自己成長、自己実現などのカウンセリングや心理療法の目標を示す概念は、いずれも単純肯定された生の枠内での連続概念にとどまっている。生は死という否定的契機をふくむことによって生であるというのが実相であるから、死を見ようとしない、あるいは死を掩った生の枠内での成長や発達や幸福や健康は、きびしく言えば、人間の根源的な幻想であり、迷妄である。その迷妄に目覚めるところまで視野に入れたカウンセリングや心理療法はまだないように思われる。(中略)これにたいして、仏教・真宗は生を生死としてとらえ、自覚による生死超越の次元、すなわち仏の次元、出世間の次元を明らかに見とどけ、しかも、世間と出世間、人間と仏の関係を正しくとらえている。カウンセリングに即して言えば、「真宗カウンセリング」は構造的には、カウンセラー対クライエントという人と人との関係とともに人間の次元を超えて人間を支える仏と人との関係という二重の関係のうえに立っている。実践的には対人的心理的配慮と共に、「人・仏」関係にもとづく霊性的配慮という二重の配慮にもとづいている。そこに「真宗カウンセリング」の独自性がある。
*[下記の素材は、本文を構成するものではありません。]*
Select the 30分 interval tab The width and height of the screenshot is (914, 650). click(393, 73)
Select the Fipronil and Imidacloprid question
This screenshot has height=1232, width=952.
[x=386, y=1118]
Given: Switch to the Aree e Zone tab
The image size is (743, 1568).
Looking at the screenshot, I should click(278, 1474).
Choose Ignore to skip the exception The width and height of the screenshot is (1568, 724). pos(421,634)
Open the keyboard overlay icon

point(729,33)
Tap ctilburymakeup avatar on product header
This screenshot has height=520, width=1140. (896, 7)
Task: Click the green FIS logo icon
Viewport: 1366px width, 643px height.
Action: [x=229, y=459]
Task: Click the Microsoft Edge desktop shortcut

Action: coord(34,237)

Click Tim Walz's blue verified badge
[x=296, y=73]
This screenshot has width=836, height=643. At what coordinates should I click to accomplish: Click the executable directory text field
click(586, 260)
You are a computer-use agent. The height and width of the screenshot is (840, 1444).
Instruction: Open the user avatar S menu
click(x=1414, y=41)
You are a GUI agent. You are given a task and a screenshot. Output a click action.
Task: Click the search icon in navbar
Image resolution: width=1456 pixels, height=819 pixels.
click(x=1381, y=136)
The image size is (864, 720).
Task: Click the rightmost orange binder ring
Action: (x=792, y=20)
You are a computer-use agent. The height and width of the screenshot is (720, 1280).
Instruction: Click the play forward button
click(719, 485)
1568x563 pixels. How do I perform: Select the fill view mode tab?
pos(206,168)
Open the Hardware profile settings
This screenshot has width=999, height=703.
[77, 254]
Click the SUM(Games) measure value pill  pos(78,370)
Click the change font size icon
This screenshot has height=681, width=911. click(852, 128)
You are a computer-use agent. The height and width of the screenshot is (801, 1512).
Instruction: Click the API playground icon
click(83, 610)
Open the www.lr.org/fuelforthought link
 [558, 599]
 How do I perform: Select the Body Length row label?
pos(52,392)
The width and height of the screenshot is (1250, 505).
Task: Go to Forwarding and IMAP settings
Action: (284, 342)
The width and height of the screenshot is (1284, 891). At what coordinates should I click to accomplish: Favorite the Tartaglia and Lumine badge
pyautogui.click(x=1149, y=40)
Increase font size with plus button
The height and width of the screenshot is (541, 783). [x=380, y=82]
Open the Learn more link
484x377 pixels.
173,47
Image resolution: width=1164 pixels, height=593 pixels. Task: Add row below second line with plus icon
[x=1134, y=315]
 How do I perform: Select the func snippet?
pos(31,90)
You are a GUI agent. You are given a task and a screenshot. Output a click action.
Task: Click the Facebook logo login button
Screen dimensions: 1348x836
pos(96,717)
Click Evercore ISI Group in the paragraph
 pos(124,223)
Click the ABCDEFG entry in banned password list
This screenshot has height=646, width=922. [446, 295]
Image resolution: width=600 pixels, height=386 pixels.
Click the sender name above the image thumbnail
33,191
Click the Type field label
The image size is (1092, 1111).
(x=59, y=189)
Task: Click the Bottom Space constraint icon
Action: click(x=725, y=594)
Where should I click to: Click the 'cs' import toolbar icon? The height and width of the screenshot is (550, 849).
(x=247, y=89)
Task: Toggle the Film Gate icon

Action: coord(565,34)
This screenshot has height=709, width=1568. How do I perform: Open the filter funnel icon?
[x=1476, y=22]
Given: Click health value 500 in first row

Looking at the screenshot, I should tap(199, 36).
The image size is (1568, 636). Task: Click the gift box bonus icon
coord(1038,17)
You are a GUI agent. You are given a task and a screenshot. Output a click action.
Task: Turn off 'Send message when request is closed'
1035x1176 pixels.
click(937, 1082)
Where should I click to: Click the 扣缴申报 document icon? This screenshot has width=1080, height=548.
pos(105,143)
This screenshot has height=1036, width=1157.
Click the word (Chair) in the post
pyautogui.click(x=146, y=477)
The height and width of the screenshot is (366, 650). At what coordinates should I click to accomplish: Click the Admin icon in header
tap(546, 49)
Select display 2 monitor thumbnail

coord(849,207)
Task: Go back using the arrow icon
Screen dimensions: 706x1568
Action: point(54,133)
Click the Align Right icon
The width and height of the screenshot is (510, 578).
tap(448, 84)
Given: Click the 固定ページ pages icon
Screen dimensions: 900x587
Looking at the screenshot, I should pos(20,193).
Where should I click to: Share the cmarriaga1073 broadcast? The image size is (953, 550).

「自己一致」や「受容」や「共感」というロジャーズが解明した援助的人間関係を超えた深い次元から根拠づけるとともに、矛盾にみちた人間性からあらわれる複雑な人間関係問題に挑戦していく力を、親鸞の深い人間洞察からひき出したい。そこに「真宗カウンセリング」の現代的における独自の使命がある。